В строю гостей большой пробел — здесь соплеменники стоят прозрачные Электры, моей жены внебрачной. До сей поры, у меня с ними мир не заключён — так, невоенное состояние. По-прежнему страдают от своей бесплодности, но чтобы сделать что-то…. Ни-ни. Даже и не говори. Скроются в сельве — ищи свищи. Не вижу лиц, но думаю, что все от чопорности лопаются и гордости за самих себя. Что за народ! Ни грамочки стыда — явились в общество, в чём мама родила.
А мама им особое внимание — для пожатий руку подаёт, а она вдруг поворачивается для поцелуя. Тоже мне, джентльмены без штанов.
Наши малыши. Костик, Настенька, Дианочка, Катюшка и замыкает строй карапуз Александрюшка (Сашок и Шурик не рифмуются). С ними именинница забыла этикет и каждого поцеловала.
В кресле, наконец, она, за спинкой опахало для меня. Я мавр, она императрица. Гостей улыбчивые лица.
— Праздник начинается! — провозглашает Люба.
Звучат фанфары.
Выступает генерал под руку с женой. Целует дочку в лоб, Машенька в щёчку. В её руках горшочек с изумительным цветком — как чистый бриллиант. Не то, чтобы сверкает, а отражает цвет любой — бордовым был у Машиной груди (как её платье), стал пепельным у мамы.
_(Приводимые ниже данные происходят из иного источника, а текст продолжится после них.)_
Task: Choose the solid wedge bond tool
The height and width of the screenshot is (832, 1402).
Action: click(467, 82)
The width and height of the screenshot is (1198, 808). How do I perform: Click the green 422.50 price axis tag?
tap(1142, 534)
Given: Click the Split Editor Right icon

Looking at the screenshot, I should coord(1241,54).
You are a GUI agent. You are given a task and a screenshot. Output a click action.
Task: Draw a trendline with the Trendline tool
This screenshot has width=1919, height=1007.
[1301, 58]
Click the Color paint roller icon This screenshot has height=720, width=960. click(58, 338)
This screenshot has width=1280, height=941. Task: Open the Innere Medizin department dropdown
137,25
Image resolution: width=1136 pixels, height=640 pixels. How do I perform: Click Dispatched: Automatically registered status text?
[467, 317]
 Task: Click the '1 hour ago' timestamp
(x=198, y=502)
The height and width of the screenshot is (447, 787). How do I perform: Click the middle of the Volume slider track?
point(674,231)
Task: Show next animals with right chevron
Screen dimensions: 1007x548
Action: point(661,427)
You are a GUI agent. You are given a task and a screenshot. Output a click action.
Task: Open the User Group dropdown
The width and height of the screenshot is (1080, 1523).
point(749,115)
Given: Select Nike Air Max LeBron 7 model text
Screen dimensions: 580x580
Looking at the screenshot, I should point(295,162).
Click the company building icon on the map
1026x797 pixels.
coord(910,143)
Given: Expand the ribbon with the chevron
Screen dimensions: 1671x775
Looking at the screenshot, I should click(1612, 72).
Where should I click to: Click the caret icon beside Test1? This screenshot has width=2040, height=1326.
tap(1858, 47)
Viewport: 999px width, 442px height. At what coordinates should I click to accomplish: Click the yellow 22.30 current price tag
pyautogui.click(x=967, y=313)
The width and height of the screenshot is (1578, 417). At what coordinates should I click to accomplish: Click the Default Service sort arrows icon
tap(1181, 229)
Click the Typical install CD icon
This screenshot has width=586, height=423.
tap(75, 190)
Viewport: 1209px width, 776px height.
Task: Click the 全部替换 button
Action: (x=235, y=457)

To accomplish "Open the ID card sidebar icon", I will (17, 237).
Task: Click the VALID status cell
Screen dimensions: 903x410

— Специально для тебя растила.
Гости в восторге, рукоплещут. А мама одной рукой цветок прижала, в другой ладонь Машенькину задержала — не хочет отпускать. Генерал, грудь с орденами выпятив, прокашлялся:
— Тут я написал….
И пафосно балладу читать стал. И скучную, и длинную, и не рифмующуюся. Где новорожденную сравнивал то с Палладой, то с гаубицей полевой.
Закончил дед, гости похлопали. Скорей, я думаю, за то, что, наконец, закончил.
Распорядительница бала Валентину Ивановну подвела. Мама из кресла выпорхнула, свекровь обняла. Бабушка слезу смахнула:
— Что пожелать тебе, сношенька, не знаю. Всего, что пожелаешь ты. А в подарок прими медок от местных пчёл — мы с внуком приручили.
И Костику махнула:
— Подойди, вместе вручим.
Как мамин взгляд и профиль изменились, грудь поднялась, плечи распрямились — подходят бывший муж с новою женой.
— Кхе! Кхе! — покашлял он в кулак. — Всех благ.
И Мирабель кивнула.
— Прими подарок, — мой отец сказал.
Это был холст "Дождь над лагуной" работы Мирабель.
Пауза. Мама засмотрелась. К ней за спину шмыгнула распорядительница бала и, как пацан, присвистнула. Заволновались гости. Мама встрепенулась:
— Шедевр! А посмотрите сами.
Картина по рукам пошла.
Расчувствовалась мама — к щеке соперницы губами прикоснулась.
Надежда Павловна под руку с полковником подходят. Целуют, поздравляют. Их подарок — шаль, её руками связанная из шерсти снежного барана (а может барса?). Стало ясно, куда летал полковник пару месяцев назад. Но зачем шаль здесь нужна, в тропиках, под палящим солнцем? А женщины в восторге — какой рисунок! какие кружева!